Teh’laen’s perspective on “family,” and what that word even means, is non-traditional at best. After all, the people who raised her didn’t contribute any genetic material to who she is and who she’d become. As a result of that disconnect between biology and bonding, she’s never really bothered to distinguish between equally-meaningful relationships depending on genetics. She was adopted into the Va’shuvrk family, fully and completely, and the bonds between her and her deceased parents and siblings remain a pillar of her sense of self.
As such, the idea of “adopting” people with whom she’s forged a deep, lasting connection into the web of relationships that she calls her family is and always has been a core feature of how she relates to others… Even if she doesn’t necessarily couch it in those terms.
Essix is Teh’s best friend and has been for nearly twenty years. She has, on multiple occasions, risked her life to protect him—and has instigated more fistfights than she can count in response to someone dismissing his importance to her as, “It’s only a droid.” Essix is family in Teh’laen’s mind; anyone who says differently is gonna catch these hands and possibly a stunbaton to the back of the knee. But she’d be hard-pressed to slap a label on the bond between them. “Brother” doesn’t really fit and “son” is too, well, parental. (That said, she does adore spoiling him with new upgrades given the slightest provocation.) Essix is family; why does it need to get any more specific than that?
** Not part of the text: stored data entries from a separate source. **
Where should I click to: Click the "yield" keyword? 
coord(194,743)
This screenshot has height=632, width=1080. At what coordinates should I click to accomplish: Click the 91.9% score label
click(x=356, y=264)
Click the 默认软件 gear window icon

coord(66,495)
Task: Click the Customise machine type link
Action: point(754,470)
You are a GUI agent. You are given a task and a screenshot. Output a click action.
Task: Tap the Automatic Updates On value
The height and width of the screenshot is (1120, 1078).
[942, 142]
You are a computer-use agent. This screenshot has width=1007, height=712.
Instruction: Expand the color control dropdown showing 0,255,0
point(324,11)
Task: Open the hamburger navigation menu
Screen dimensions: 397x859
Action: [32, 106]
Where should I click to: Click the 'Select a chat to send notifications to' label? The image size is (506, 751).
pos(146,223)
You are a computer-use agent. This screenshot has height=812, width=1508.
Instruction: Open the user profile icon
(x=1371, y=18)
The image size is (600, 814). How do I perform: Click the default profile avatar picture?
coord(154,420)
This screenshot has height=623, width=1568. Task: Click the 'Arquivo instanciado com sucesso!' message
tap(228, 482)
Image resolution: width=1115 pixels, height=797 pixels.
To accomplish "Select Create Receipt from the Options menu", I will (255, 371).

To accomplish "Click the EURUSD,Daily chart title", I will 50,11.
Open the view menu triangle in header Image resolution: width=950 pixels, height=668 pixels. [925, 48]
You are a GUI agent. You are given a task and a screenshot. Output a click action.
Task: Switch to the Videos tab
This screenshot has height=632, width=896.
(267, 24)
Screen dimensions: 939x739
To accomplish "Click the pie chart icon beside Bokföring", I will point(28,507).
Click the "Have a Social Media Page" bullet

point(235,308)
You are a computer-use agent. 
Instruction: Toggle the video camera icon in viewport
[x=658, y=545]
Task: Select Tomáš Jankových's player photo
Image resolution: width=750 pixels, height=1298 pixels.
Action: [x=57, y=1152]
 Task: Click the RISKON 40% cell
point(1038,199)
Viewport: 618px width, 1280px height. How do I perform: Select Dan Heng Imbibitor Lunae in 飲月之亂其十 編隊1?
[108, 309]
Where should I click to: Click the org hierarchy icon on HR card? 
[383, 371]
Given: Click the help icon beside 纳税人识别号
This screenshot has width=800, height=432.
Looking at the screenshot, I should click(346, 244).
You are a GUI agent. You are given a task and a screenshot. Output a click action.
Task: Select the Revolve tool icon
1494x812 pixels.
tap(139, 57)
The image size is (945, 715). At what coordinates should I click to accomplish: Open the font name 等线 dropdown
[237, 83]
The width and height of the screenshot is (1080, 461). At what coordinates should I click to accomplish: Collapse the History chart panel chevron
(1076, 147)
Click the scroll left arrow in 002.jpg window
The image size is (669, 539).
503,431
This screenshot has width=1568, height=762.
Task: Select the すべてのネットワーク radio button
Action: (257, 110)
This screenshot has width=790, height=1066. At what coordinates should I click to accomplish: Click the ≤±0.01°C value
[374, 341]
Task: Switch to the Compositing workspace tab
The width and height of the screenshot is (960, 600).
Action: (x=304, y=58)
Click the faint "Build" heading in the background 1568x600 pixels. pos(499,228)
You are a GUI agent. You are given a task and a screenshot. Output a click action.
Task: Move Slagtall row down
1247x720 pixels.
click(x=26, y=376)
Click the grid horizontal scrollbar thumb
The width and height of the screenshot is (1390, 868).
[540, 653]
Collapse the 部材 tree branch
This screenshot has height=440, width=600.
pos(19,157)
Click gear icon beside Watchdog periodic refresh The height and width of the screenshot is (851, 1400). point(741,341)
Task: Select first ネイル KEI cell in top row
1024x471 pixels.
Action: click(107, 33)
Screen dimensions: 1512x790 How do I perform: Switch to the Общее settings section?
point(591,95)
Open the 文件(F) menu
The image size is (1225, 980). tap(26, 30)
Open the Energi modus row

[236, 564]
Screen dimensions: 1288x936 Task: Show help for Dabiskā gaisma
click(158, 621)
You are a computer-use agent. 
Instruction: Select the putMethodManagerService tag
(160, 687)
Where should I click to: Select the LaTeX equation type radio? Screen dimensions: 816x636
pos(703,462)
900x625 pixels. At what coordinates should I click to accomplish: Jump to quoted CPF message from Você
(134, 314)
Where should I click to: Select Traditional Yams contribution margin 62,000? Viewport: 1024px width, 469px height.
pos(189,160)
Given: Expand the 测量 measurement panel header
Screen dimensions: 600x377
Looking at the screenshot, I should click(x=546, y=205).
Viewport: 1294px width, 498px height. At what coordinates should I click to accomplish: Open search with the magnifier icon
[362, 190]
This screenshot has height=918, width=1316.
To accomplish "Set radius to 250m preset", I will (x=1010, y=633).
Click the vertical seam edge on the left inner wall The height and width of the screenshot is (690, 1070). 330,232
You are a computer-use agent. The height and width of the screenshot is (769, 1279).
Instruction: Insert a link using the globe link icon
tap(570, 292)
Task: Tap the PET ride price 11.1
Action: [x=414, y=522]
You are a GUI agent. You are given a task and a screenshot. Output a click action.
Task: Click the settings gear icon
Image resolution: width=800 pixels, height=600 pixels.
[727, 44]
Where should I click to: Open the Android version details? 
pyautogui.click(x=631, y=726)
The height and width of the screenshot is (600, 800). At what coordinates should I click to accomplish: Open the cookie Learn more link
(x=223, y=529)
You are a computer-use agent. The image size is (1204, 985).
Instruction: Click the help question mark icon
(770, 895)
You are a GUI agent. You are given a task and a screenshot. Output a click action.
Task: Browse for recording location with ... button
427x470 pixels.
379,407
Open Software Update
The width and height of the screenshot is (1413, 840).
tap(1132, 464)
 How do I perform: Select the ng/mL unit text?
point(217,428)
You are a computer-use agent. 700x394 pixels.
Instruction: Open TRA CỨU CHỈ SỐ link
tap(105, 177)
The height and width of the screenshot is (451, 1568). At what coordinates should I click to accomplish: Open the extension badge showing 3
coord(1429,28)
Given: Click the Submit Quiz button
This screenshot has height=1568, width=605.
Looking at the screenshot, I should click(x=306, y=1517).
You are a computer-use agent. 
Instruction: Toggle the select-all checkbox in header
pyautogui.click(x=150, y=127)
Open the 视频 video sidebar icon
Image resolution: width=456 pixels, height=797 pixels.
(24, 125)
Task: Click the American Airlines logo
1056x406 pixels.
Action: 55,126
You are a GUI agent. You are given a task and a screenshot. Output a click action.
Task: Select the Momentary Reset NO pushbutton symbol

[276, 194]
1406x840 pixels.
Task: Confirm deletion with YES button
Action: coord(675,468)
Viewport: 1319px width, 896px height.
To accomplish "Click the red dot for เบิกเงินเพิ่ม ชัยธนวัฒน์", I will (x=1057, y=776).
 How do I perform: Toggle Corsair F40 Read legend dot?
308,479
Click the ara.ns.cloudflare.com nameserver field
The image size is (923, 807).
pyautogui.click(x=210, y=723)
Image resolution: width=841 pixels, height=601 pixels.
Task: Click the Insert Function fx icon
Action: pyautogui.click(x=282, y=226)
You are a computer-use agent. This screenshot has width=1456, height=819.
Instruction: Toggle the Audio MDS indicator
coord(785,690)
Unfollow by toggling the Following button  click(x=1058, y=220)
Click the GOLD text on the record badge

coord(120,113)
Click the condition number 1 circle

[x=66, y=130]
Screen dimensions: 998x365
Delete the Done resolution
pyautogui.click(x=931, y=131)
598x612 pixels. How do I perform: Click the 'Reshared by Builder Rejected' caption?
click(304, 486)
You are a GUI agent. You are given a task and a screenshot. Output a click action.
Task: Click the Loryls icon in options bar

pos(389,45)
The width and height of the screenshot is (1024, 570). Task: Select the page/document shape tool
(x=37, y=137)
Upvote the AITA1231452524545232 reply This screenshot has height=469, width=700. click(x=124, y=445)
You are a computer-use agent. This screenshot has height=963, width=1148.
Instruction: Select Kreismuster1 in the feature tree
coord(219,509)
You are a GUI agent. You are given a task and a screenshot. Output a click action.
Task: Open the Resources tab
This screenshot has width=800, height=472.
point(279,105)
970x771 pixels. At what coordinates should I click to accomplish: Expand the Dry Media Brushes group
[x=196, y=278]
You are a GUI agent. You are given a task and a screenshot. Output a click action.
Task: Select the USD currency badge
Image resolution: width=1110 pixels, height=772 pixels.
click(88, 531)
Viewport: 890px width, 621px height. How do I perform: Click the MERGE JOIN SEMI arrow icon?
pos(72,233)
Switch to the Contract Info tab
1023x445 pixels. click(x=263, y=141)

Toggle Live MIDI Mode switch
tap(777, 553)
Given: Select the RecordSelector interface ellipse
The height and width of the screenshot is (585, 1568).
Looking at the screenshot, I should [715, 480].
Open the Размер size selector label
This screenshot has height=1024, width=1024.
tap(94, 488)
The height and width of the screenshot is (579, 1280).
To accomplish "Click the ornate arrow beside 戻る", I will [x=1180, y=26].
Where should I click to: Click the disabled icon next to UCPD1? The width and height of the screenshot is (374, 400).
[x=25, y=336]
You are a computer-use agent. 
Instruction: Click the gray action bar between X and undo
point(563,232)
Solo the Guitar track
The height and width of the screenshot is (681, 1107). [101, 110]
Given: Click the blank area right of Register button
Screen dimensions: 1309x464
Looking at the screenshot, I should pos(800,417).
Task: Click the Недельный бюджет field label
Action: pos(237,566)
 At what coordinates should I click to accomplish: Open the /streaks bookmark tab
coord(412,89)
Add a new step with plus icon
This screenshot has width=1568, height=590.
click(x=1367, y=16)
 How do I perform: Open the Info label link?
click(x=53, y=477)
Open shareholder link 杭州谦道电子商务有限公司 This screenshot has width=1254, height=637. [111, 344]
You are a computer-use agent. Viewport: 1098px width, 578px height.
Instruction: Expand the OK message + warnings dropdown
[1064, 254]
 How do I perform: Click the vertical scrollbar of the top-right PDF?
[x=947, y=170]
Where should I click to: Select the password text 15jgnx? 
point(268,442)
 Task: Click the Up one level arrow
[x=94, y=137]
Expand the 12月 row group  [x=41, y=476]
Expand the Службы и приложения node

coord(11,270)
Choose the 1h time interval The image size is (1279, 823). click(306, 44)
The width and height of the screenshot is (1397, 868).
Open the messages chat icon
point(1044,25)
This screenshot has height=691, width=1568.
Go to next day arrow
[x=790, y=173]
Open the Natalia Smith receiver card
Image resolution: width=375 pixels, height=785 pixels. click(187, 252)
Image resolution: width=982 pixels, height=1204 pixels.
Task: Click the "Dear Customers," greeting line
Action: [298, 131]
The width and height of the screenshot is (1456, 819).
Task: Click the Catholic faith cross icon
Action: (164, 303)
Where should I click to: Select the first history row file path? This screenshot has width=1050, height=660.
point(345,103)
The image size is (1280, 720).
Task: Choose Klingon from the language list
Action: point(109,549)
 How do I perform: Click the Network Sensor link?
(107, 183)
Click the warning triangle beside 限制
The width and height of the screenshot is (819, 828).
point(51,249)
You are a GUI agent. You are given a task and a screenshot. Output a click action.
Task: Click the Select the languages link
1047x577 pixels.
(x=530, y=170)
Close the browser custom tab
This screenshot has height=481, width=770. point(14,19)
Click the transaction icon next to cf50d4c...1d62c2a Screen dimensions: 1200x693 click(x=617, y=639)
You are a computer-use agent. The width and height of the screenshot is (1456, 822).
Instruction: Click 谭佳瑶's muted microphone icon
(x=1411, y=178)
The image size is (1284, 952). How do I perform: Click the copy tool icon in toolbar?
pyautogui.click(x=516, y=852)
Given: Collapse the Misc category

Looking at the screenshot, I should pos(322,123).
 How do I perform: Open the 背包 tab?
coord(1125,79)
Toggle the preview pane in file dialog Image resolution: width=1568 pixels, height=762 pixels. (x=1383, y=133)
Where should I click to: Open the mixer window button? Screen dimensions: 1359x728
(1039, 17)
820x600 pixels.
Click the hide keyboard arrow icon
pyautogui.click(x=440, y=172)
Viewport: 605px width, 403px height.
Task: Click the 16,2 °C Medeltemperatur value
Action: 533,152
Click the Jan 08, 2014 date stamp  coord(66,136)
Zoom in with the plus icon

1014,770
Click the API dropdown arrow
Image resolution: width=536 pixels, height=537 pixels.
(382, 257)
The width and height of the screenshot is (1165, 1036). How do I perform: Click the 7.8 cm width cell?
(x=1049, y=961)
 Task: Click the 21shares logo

The process of adopting someone into what she considers her family is gradual, but once Teh forms that kind of attachment to someone, she’s not shy about it. Lover, friend, protege… Whatever the nature of their relationship, Teh is open and enthusiastic about it. It may take a while for such a relationship to reach that point of trust and intimacy—after all, the sorts of people with whom Teh’s associated on a daily basis for most of her life aren’t the most trustworthy in the Galaxy—but once it does, Teh accepts it wholeheartedly.
Teh’laen’s formed more of these sorts of relationships in the very recent past—and formed them more quickly—than she used to over the span of years. Her relationship with Cassbria (”Cass”) Temar is by far the most notable attachment; Teh’s had lots of lovers and plenty of serious relationships, but the depth of her feelings for Cass is practically unprecedented, and the fact that Cass makes Teh want to look beyond the immediate future is entirely unprecedented.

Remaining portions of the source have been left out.